### [WHAT NEEDS TO BE DONE]
The listing is to be returned word for word, without its images.

### [THE DATA]
****************************************

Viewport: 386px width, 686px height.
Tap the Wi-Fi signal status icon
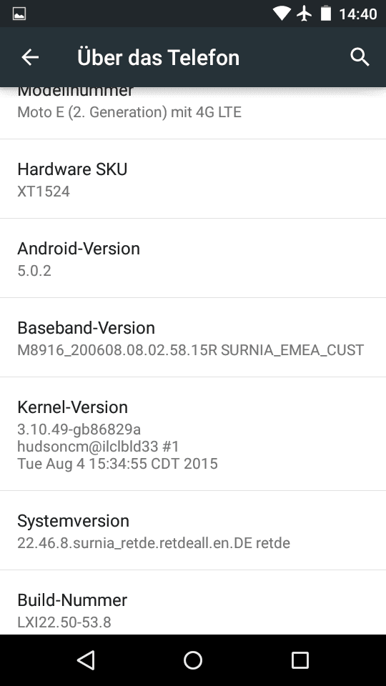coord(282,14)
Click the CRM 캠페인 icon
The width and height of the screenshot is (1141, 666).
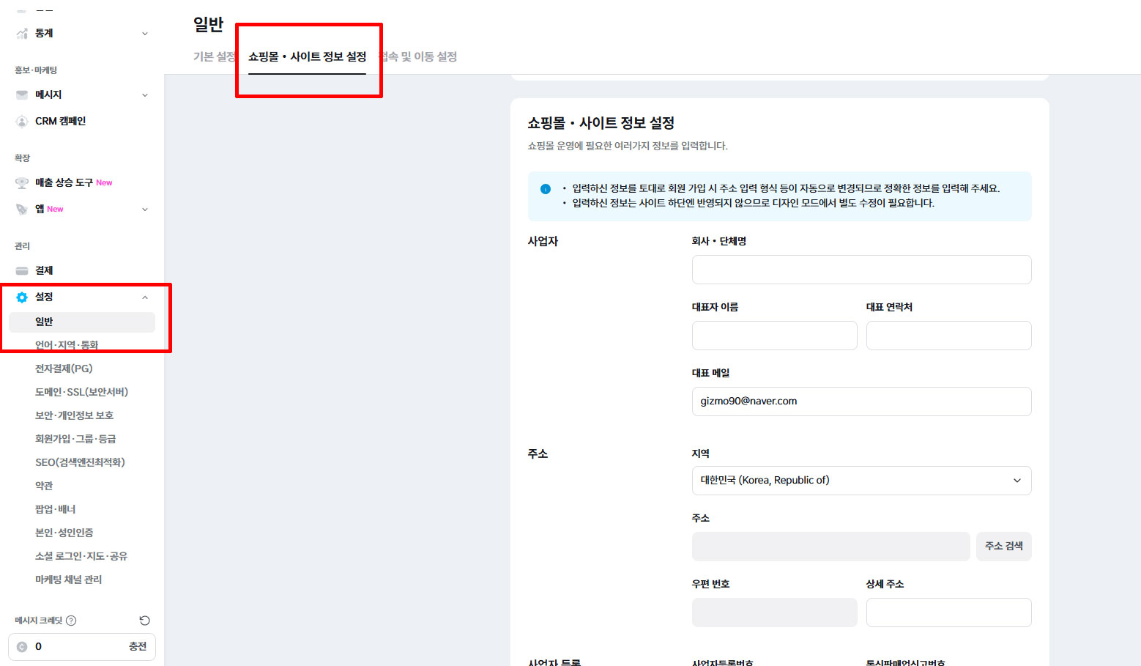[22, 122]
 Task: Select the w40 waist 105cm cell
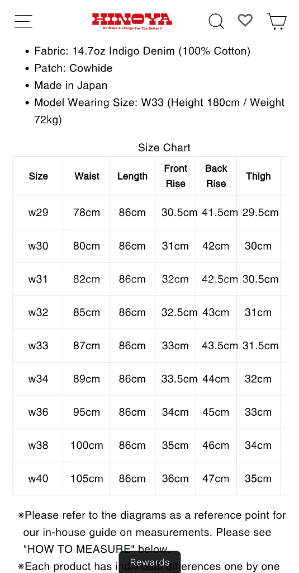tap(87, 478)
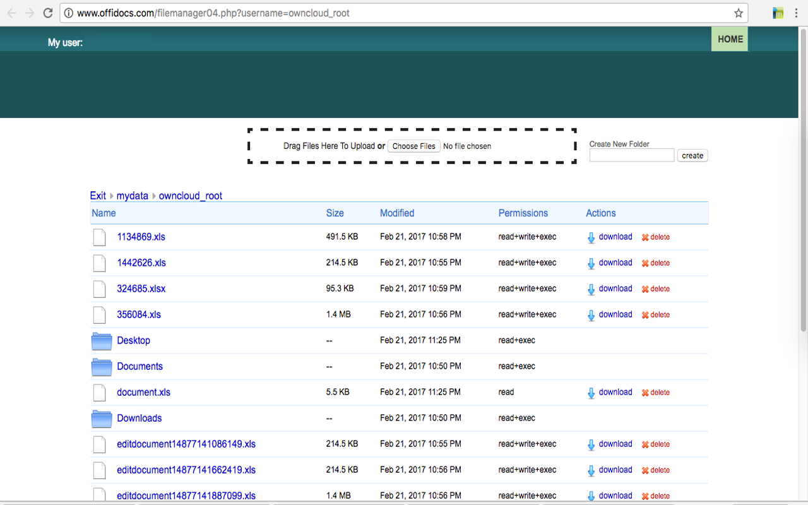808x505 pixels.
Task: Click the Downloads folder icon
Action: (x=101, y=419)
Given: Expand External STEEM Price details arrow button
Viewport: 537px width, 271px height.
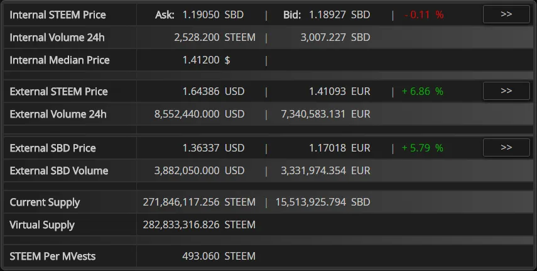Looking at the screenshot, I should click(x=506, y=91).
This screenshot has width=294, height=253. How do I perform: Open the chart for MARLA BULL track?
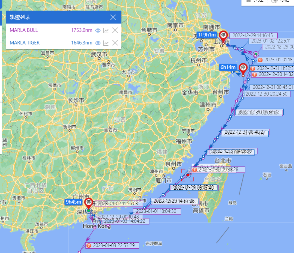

****************************************

### [RESULT OF THIS TASK]
Viewport: 386px width, 686px height.
Tap the Wi-Fi signal status icon
coord(282,14)
Click the CRM 캠페인 icon
The width and height of the screenshot is (1141, 666).
[22, 122]
 Task: Select the w40 waist 105cm cell
tap(87, 478)
808x505 pixels.
Task: Click the Downloads folder icon
Action: (x=101, y=419)
Given: Expand External STEEM Price details arrow button
Viewport: 537px width, 271px height.
Looking at the screenshot, I should click(x=506, y=91).
This screenshot has width=294, height=253. How do I perform: Open the chart for MARLA BULL track?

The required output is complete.